TEtl ser humano guarda en su retina, a modo de tesoro, todo aquello que le causa gran emoción; cuanto mayor es la emoción con que vive un acontecimiento, mayor será la eficacia con que lo custodiará en su memoria. Dicho esto, no recuerdo si en las paredes de las aulas del colegio San Antonio de Padua, donde cursé estudios, colgaba algún crucifijo. Cabe pensar que sí al tratarse de un colegio de curas franciscanos, pero insisto: me falla la memoria. La cosa no queda ahí. Tampoco sabría decir si en las aulas donde ahora imparto los talleres literarios hay alguno. Este despiste tiene una explicación: soy ateo y un crucifijo es para mí tan solo una pieza de madera muda y sorda que no me transmite sensaciones. Ni buenas ni malas.

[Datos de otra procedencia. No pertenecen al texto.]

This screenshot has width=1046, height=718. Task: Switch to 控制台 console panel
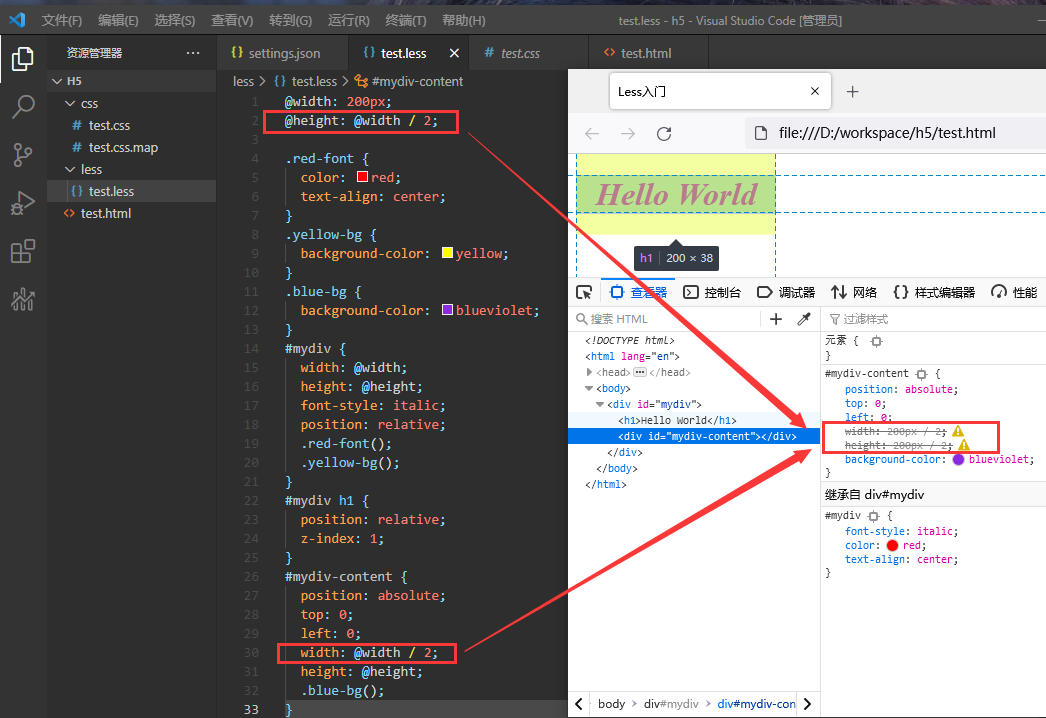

En cambio, recuerdo bien que el citado colegio tenía una capilla --de obligada asistencia una vez al año--, y que justo a sus puertas, en una suerte de pasillo, había una mesa de ping pong. ¡Qué tiempos aquellos! Al ping pong, como al billar, dediqué, haciendo bueno el título de cierta película, los mejores años de mi vida.

Un movimiento de aguerridos ateos pretende hoy quitar de las aulas todos los crucifijos alegando que vivimos en un estado aconfesional. Con la ignorancia del profano en leyes, no veo por qué un estado aconfesional deba prohibir los crucifijos, que tanto valor simbólico tienen para algunos. Parafraseando el refrán, lo aconfesional no quita lo cortés.

En contra de esta corriente atea uniformadora, veo positivo que los católicos sigan manteniendo sus iconos en las aulas mientras pecadores como este servidor pasamos la vida --es un decir-- jugando al ping pong.